━━ DATA EXTRACTS ━━

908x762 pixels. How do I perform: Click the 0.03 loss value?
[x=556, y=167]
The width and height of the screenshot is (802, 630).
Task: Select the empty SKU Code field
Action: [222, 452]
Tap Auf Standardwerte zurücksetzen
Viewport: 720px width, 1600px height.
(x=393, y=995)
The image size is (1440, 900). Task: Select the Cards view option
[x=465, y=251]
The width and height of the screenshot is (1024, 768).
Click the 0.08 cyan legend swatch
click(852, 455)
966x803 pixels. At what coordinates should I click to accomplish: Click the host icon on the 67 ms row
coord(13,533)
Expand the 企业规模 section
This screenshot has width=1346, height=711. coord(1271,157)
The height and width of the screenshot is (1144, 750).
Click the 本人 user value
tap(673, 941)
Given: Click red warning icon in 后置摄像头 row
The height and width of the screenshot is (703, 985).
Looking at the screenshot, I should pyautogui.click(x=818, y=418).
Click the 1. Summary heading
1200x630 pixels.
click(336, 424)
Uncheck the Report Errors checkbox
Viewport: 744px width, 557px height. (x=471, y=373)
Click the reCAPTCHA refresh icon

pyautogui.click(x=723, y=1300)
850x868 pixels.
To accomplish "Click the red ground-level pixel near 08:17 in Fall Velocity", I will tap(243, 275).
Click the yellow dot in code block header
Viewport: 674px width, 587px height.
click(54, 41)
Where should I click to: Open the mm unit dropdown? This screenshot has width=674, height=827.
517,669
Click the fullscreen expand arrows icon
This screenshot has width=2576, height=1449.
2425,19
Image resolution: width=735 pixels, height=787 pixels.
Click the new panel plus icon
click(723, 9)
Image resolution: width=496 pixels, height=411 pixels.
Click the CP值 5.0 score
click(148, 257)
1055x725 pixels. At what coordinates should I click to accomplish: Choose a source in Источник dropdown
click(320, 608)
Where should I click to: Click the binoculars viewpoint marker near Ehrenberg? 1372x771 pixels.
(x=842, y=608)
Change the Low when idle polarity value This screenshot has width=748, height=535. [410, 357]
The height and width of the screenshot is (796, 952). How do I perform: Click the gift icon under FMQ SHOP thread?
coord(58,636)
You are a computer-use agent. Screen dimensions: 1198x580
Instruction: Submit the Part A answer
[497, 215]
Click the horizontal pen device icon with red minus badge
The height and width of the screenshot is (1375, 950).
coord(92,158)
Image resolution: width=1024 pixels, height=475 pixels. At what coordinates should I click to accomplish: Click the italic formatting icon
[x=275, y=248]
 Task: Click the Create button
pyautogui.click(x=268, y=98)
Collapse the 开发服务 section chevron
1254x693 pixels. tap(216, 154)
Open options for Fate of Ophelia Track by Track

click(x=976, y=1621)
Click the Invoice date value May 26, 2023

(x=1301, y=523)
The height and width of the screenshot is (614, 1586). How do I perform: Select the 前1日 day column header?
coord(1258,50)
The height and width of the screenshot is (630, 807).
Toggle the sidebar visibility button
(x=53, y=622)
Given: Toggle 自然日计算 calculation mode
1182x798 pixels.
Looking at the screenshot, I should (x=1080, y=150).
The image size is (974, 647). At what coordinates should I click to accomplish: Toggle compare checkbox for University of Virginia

━━━

### TASK PROMPT
Lines holding "Given": copy each one from the records above.

### TASK RESULT
Given: Click red warning icon in 后置摄像头 row
Given: Toggle 自然日计算 calculation mode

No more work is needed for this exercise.